February 4

Today's quotation:

When you feel offended, you're practicing judgment. . . .
What you may not realize is that when you judge another
person, you do not define them.  You define yourself
as someone who needs to judge others.

Wayne Dyer

Today's Meditation:

Judge not and you won't be judged--we've all heard the saying many times, but how often do we take to heart the first two words?  These first two words, if followed, could relieve us of more stress and anxiety than we possibly can imagine, for letting go of our tendency to judge others allows us to free ourselves from our need to be right all the time, from our need to control situations by making sure they come out the way we think they should come out.

Judgment is nothing more than our way of saying that someone doesn't live up to our expectations.  They're not doing things the way we think they should do them, and it makes us feel pretty good to be able to judge someone else's words or actions--for then we're "right," and they're "wrong."  It's nice to be right, isn't it?

But Wayne's words are very profound.  When we judge other people, we're defining ourselves as someone who needs to judge others.  Is this a healthy need?  Are our judgments necessarily valid or accurate?  If we keep on defining ourselves in this way, will we ever become people who truly "live and let live"?  Letting someone else live life according to his or her own muse or muses is one of the greatest gifts we can give someone else; why don't we do it more often?

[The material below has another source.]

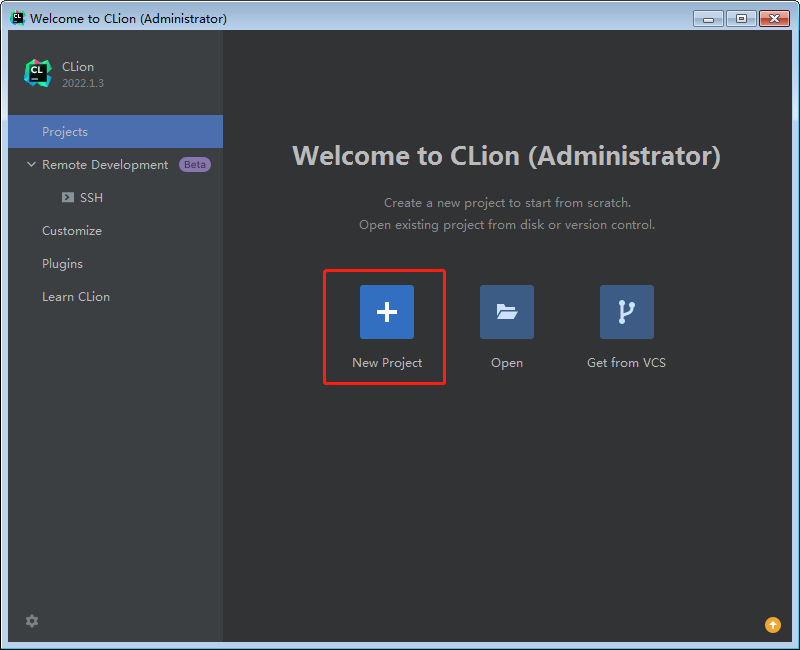Click the CLion logo in the sidebar
Screen dimensions: 800x650
tap(38, 74)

And is it possible to love unconditionally if we are people who need to judge others?  I think not. . . .

Questions to consider:

Where do we get the tendency to need and/or want to judge others?

What would life be like if we were able to give up judging other human beings for doing things the way they think is right?

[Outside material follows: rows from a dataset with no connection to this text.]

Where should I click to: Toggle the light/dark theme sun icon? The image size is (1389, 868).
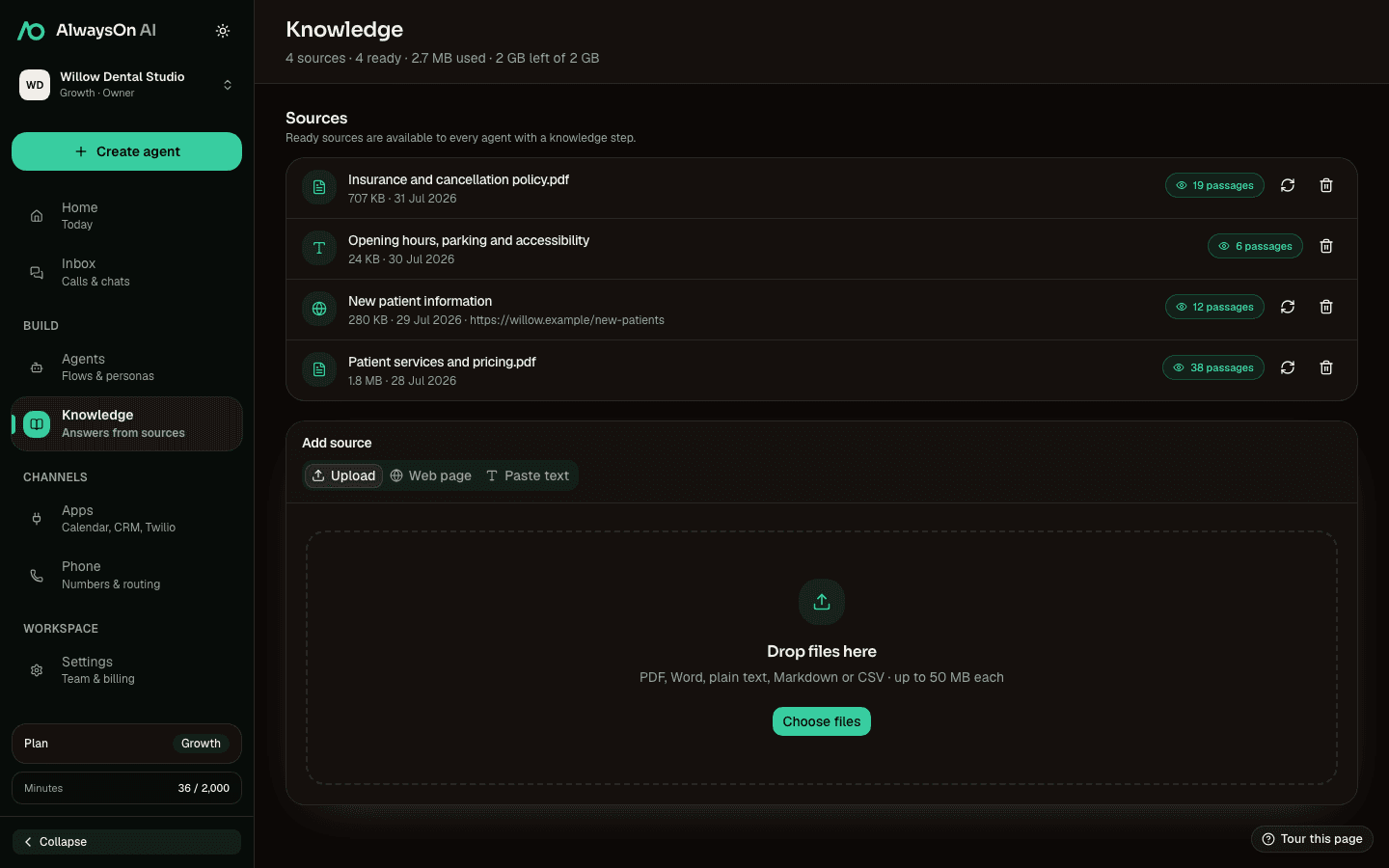click(223, 31)
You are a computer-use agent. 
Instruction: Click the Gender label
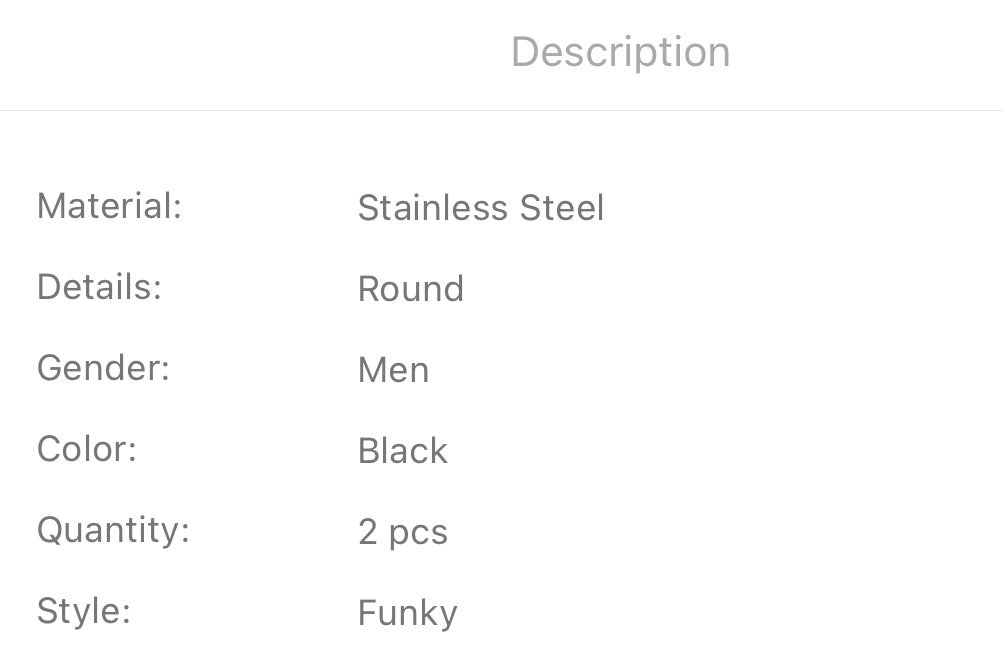[x=103, y=369]
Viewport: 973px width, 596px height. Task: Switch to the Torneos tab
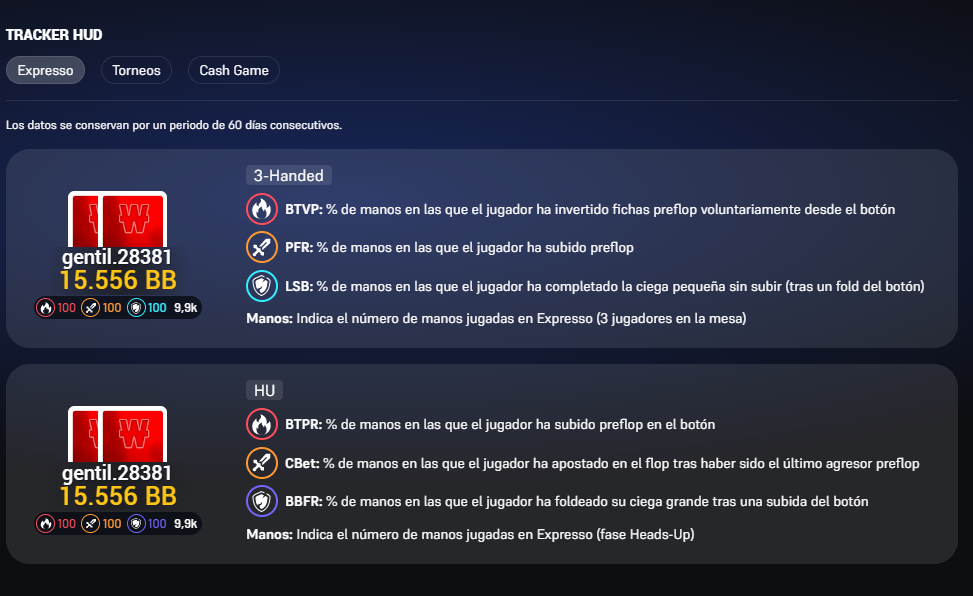pyautogui.click(x=136, y=71)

Do people judge you?  How does that make you feel?  Do you make others feel that way when you judge them?

For further thought:

When you are interested in other perspectives, it doesn’t imply,
even slightly, that you’re advocating them.  I certainly wouldn’t
choose a punk rock lifestyle or suggest it to anyone else.  At the
same time, however, it’s really not my place to judge it either.
One of the cardinal rules of joyful living is that judging others
takes a great deal of energy and, without exception,
pulls you away from where you want to be.